It is a very poor politician who spends a lot of time talking about his previous speeches, but I would like to refer the House to what I said in this Chamber on 13 January 2014, when we had a lively debate on the Europe for Citizens budget, which we had a right to veto at the time and which involved the funding of a whole host of European pet projects. One such project is the European Movement and, from the very position on which I now stand, the late and much lamented Charles Kennedy made an impassioned plea for us not to cut the funding for the organisation of which he was the president. That relates to the point I want to make: we should be very wary of how organisations that receive European funding will act during the referendum campaign and ask whether they should be regulated in some way.

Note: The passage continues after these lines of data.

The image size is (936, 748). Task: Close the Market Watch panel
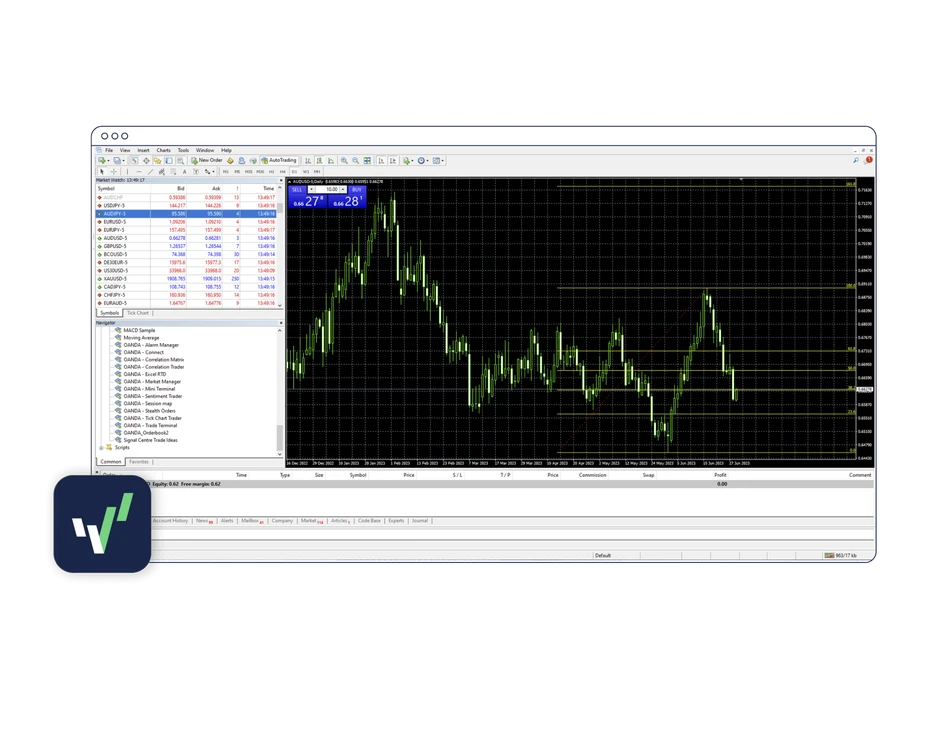(x=280, y=180)
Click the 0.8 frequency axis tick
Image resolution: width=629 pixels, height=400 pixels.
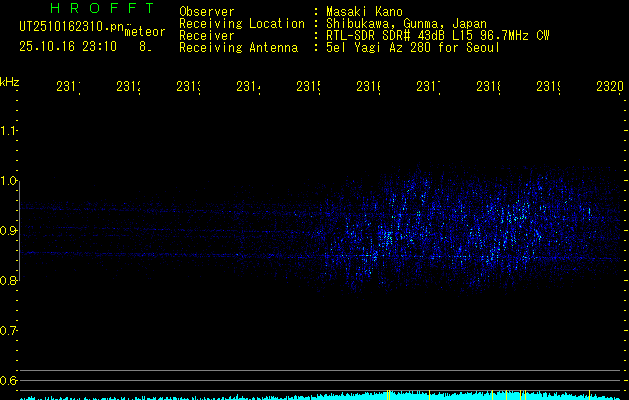[x=9, y=280]

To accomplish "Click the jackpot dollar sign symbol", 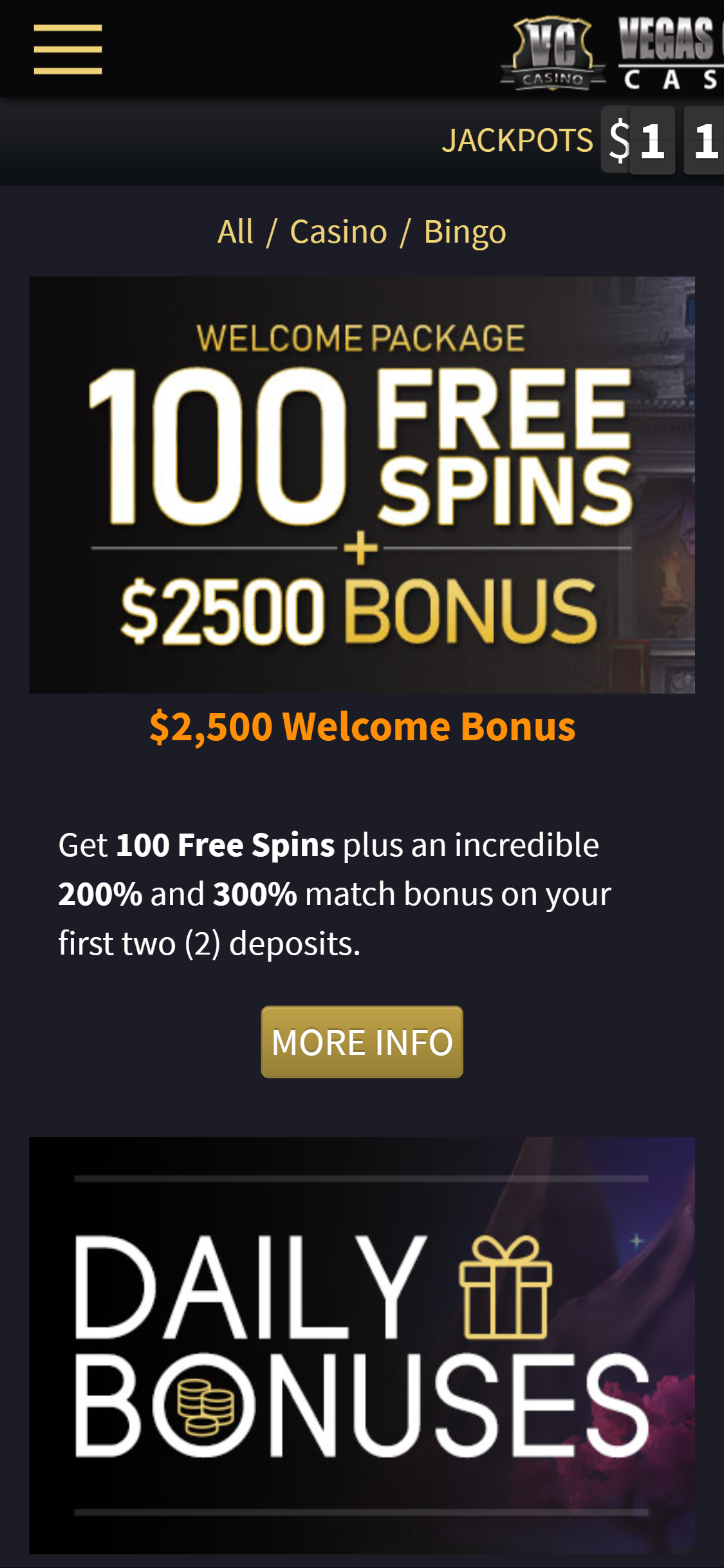I will click(618, 140).
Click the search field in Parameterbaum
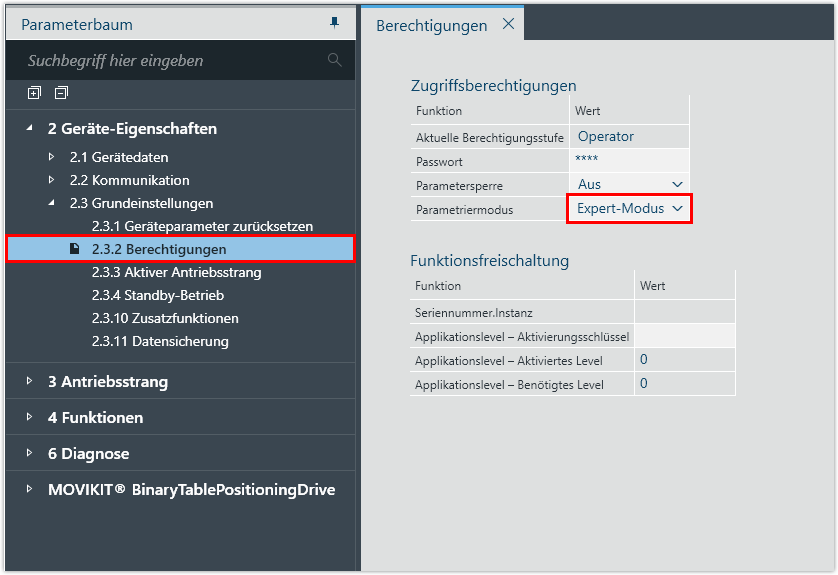 coord(170,61)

The preamble of the draft regulations for the Europe for Citizens programme states:

“While there is objectively an added value in being a Union citizen with established rights, the Union does not always highlight in an effective way the link between the solution to a broad range of economic and social problems and the Union’s policies.”

Therefore it wants the organisations that it funds to be very positive in the arguments that they make when they engage with civil society.

The Europe for Citizens budget line, which the European Commission funds, gives the European Movement a very large sum of money. I do not wish to pick on the European Movement all the time, but it is a good example of an organisation that receives some money to campaign to present a positive view of Europe, which I know is welcomed by many in this House, and whose funding comes from the European Commission which, I believe, wants to ensure a certain result in the forthcoming referendum.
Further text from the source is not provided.